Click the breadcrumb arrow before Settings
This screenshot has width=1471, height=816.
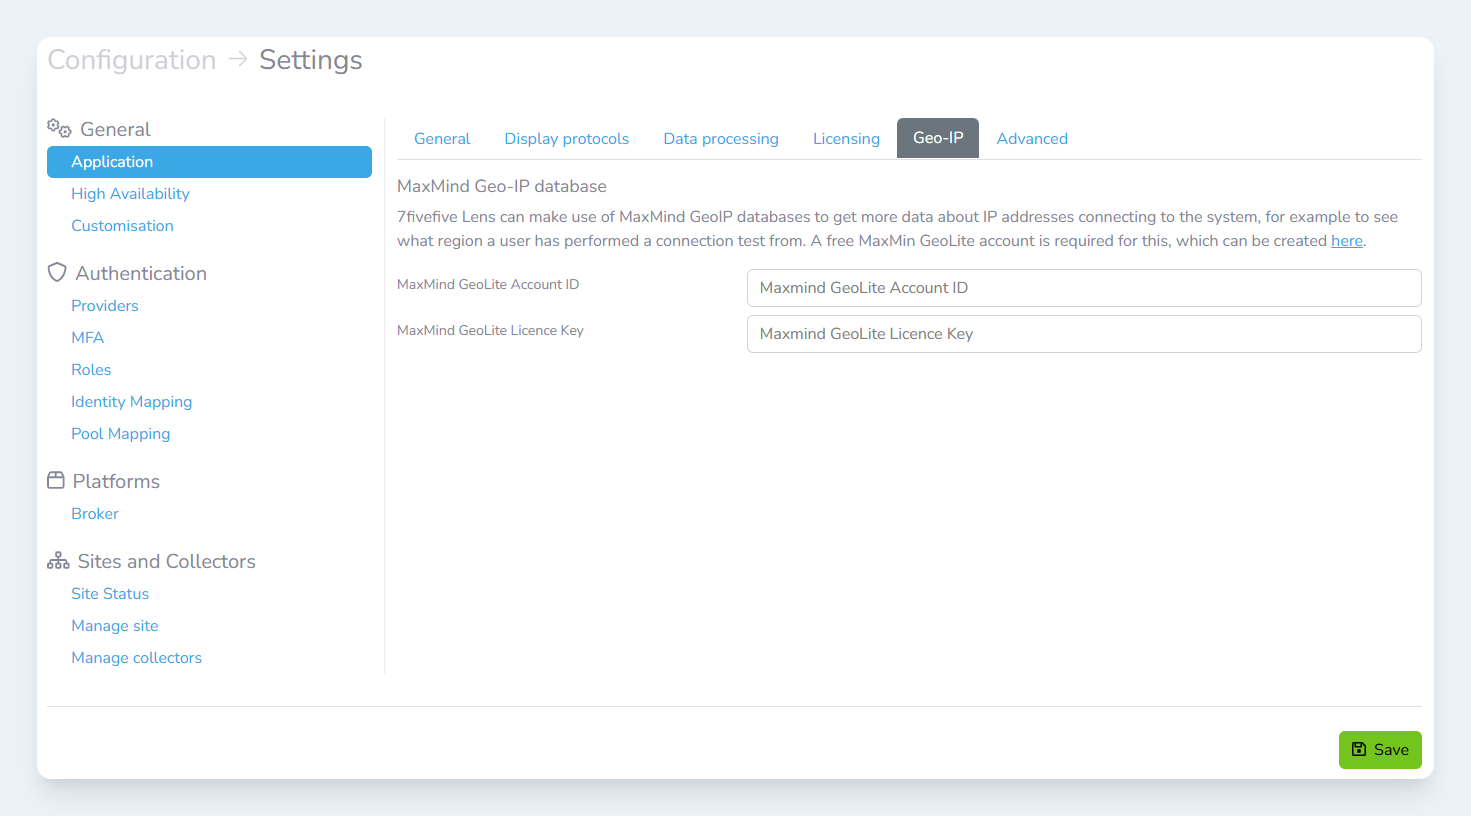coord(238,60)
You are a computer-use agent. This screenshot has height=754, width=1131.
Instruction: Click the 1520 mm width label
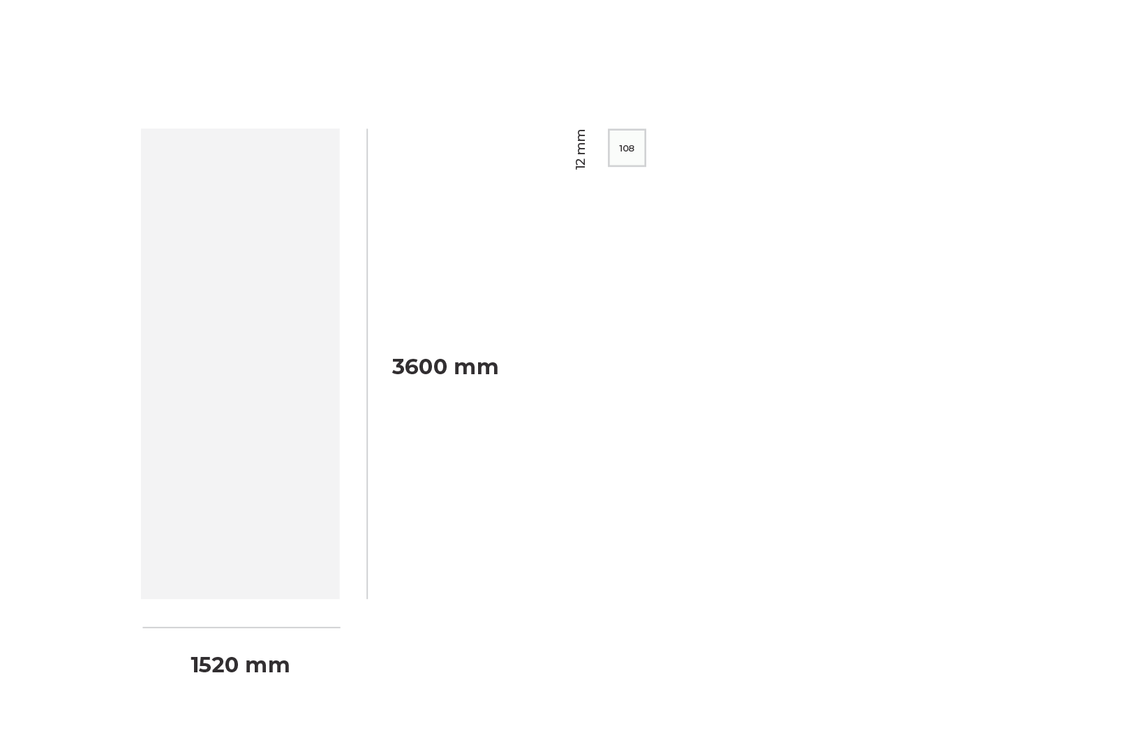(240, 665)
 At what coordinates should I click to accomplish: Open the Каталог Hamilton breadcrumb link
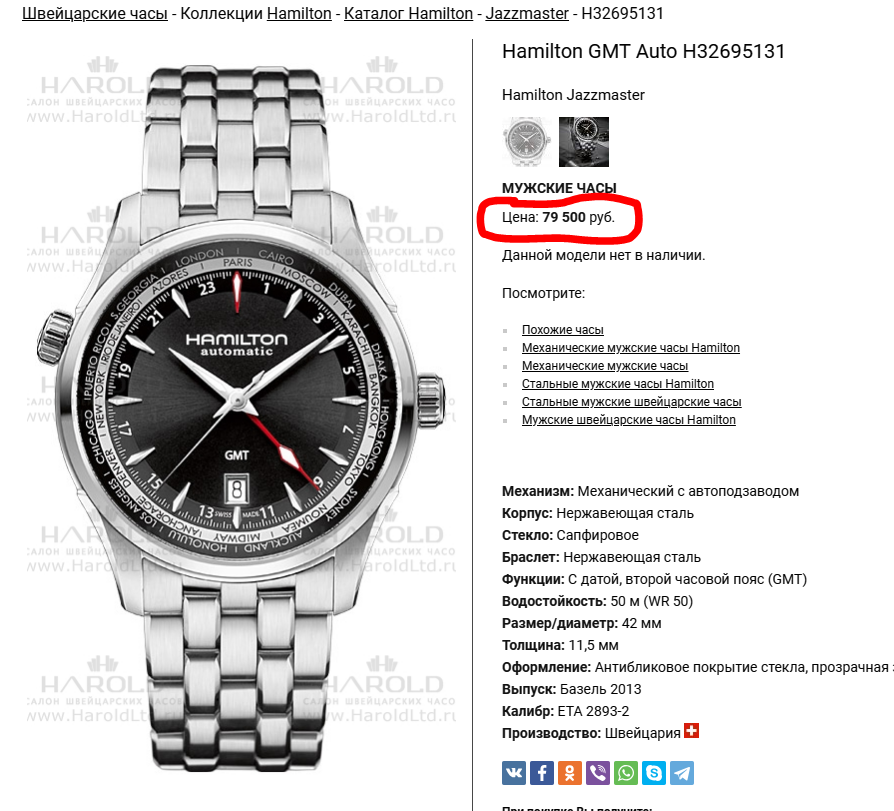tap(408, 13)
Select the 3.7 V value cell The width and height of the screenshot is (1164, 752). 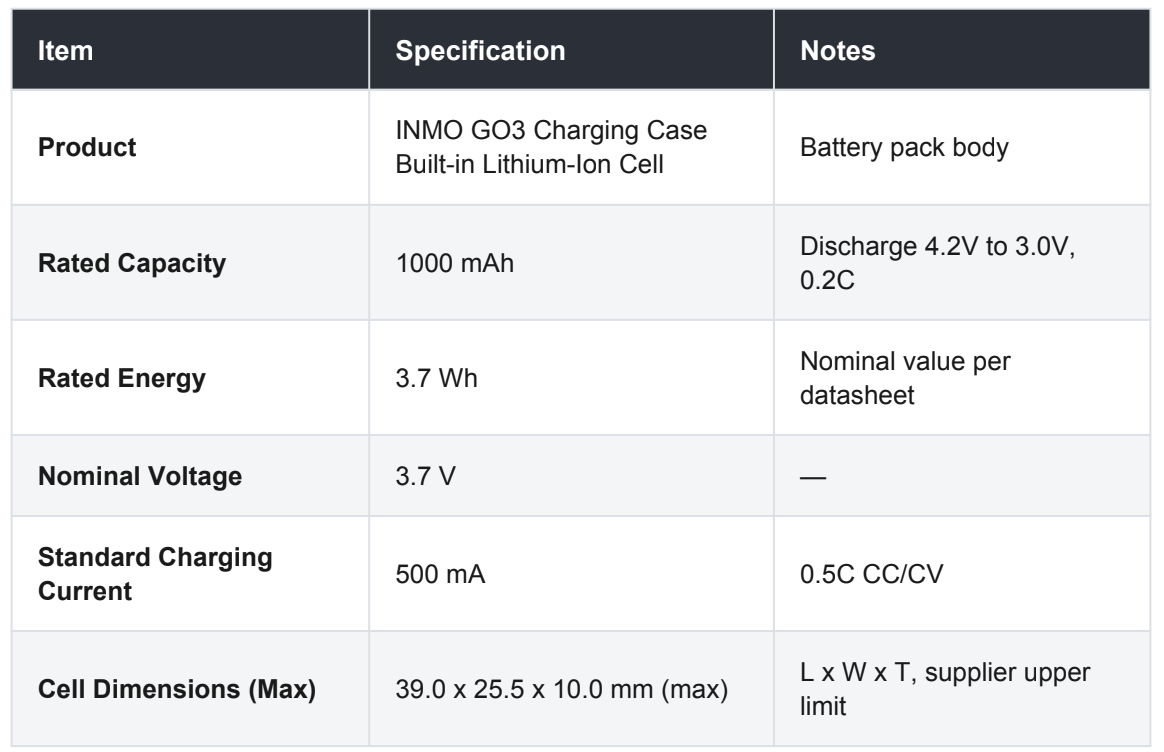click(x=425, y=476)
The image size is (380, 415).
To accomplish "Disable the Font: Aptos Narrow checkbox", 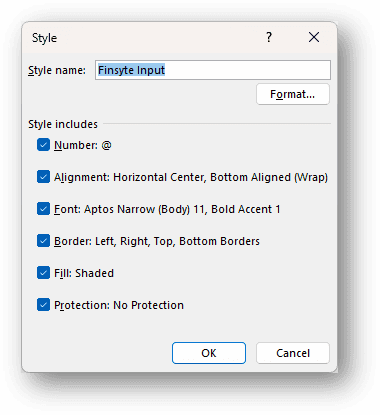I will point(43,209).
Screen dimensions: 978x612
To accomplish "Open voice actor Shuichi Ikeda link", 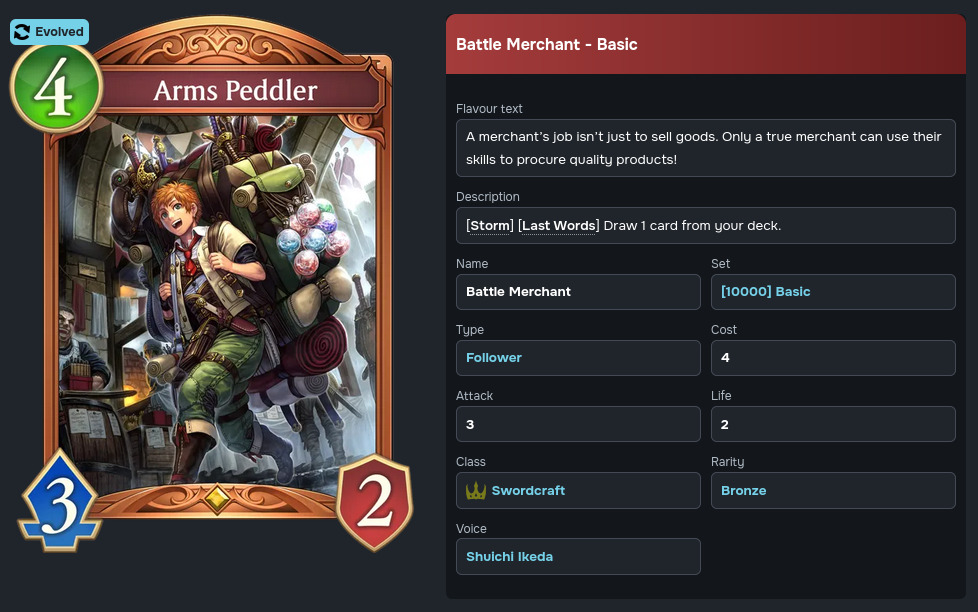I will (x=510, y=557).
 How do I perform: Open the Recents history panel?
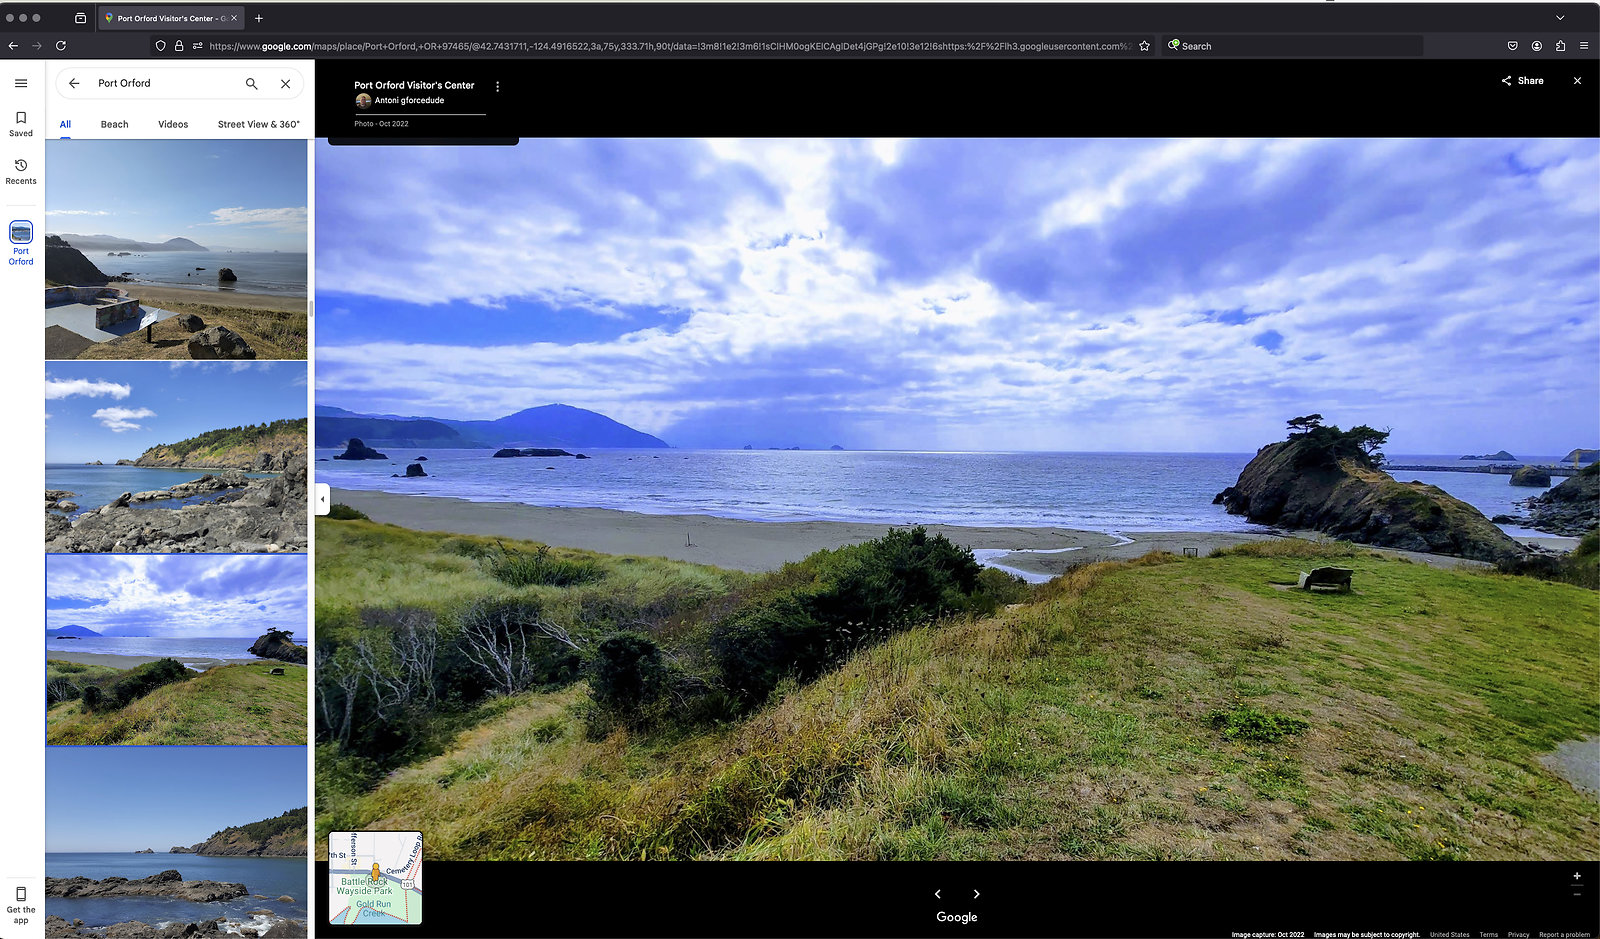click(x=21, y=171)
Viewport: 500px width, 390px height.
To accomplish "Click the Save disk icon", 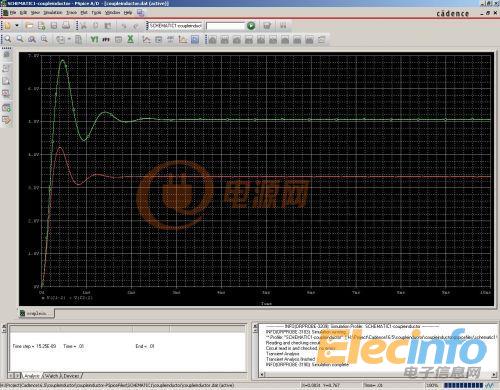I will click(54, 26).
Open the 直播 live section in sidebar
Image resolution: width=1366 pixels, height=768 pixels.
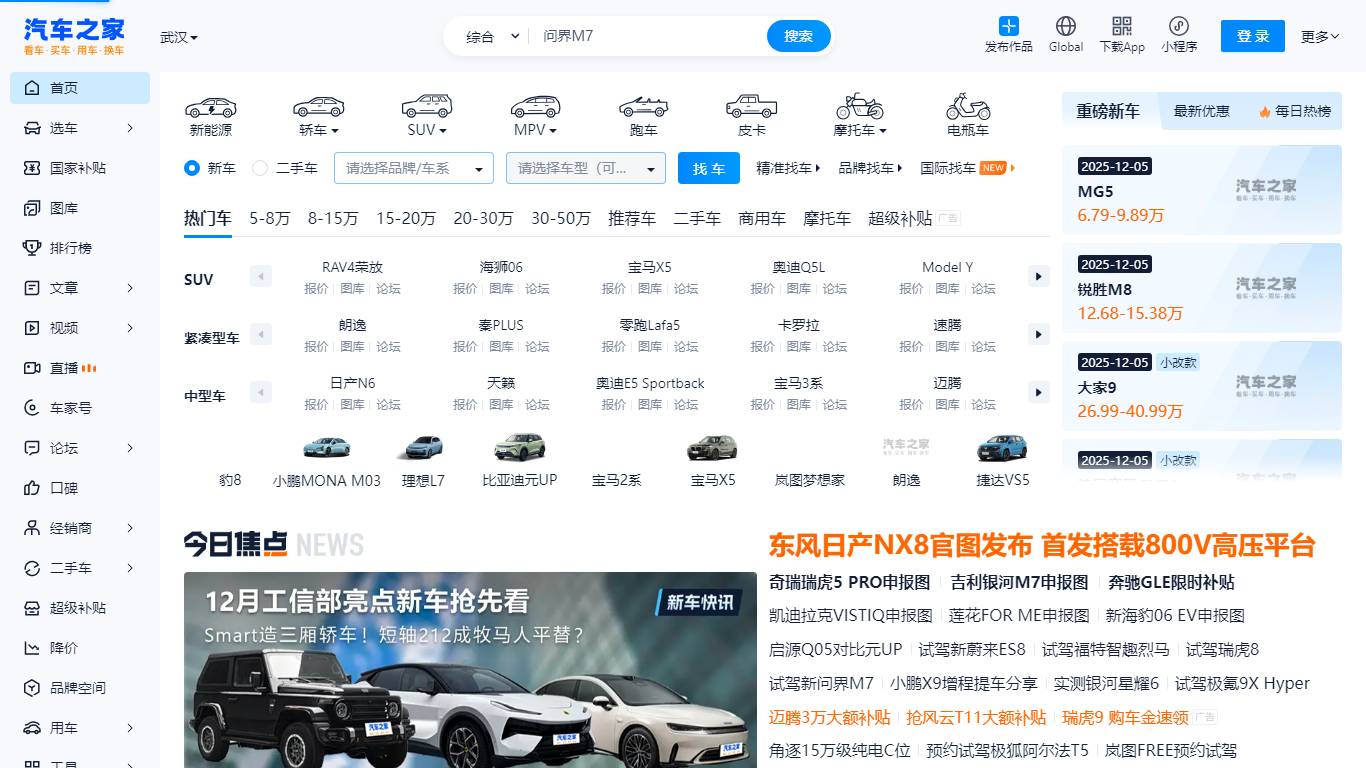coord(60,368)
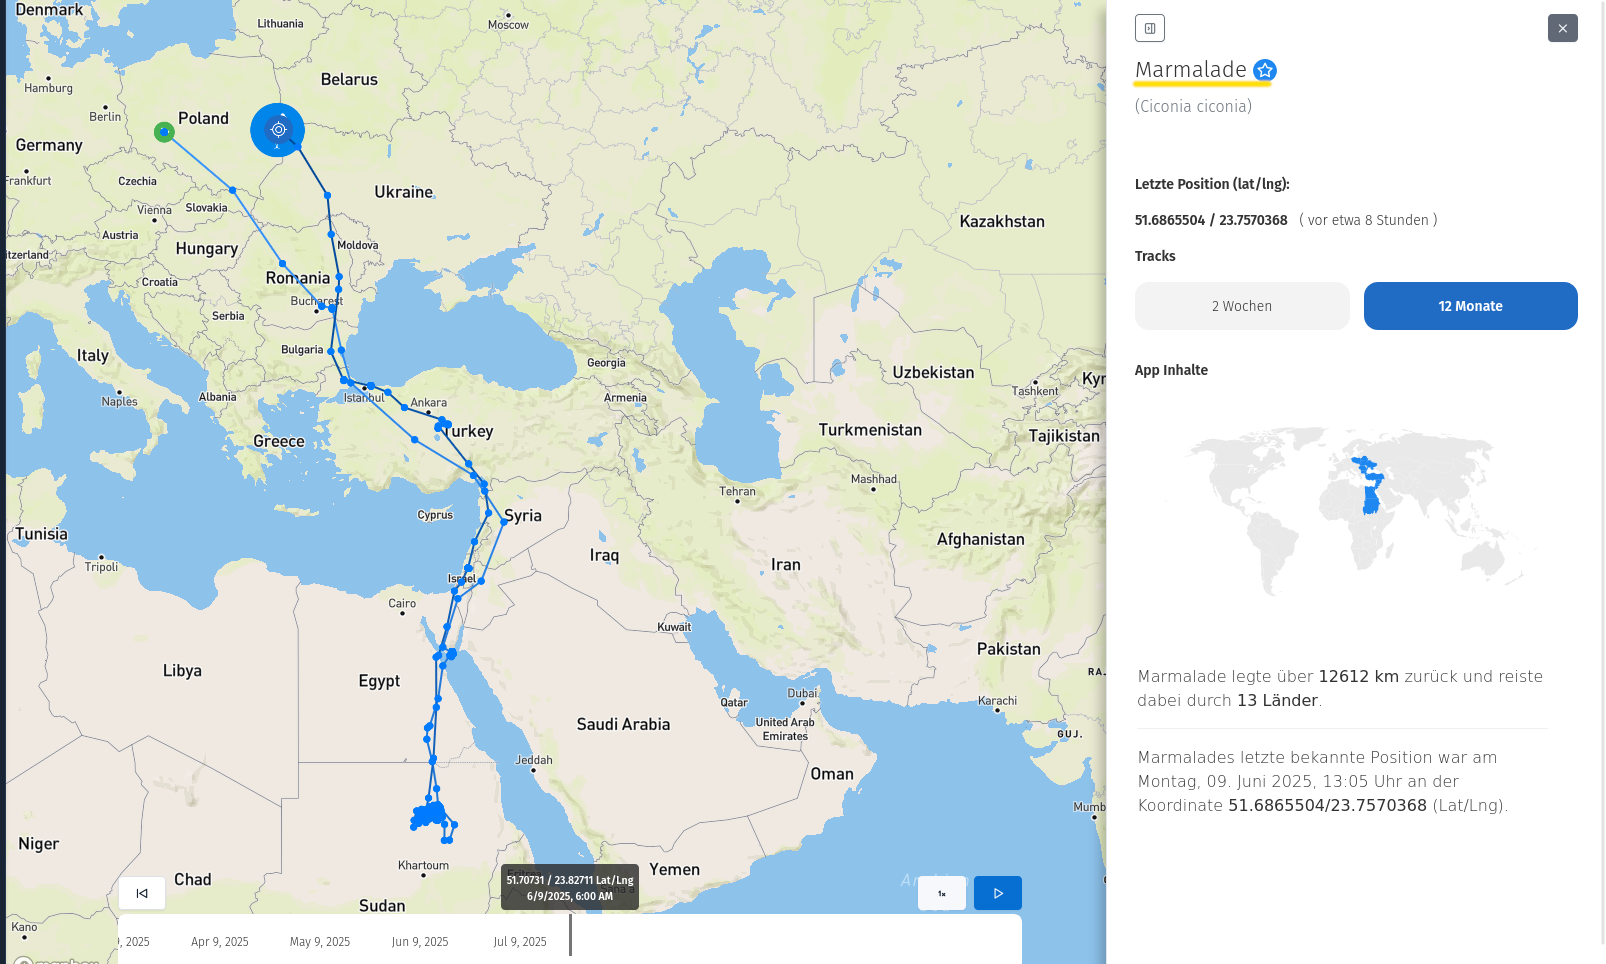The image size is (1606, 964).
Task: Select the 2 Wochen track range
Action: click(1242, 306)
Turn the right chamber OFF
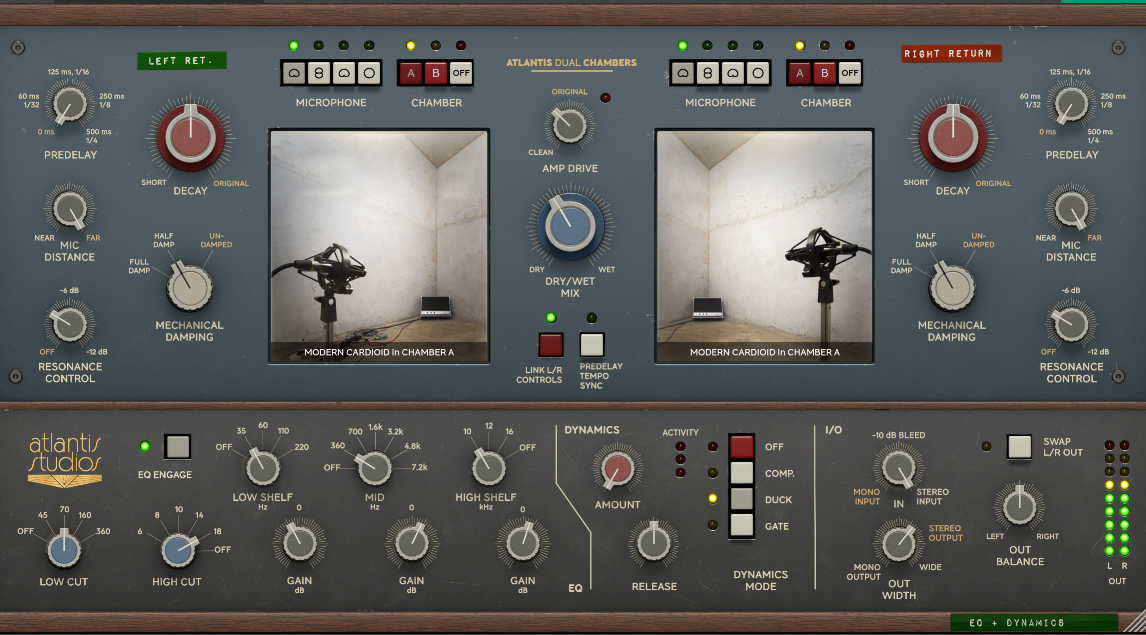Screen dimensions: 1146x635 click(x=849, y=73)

──────────────────────────────

• **Exercise description**:
Please output, exactly and with no pictures, only the lines from the one containing "Image resolution: width=1366" through the final line of the records above.

• **Exercise answer**:
Image resolution: width=1366 pixels, height=768 pixels.
coord(60,368)
The image size is (1606, 964).
Task: Select the 2 Wochen track range
Action: click(1242, 306)
Turn the right chamber OFF
Screen dimensions: 1146x635 click(x=849, y=73)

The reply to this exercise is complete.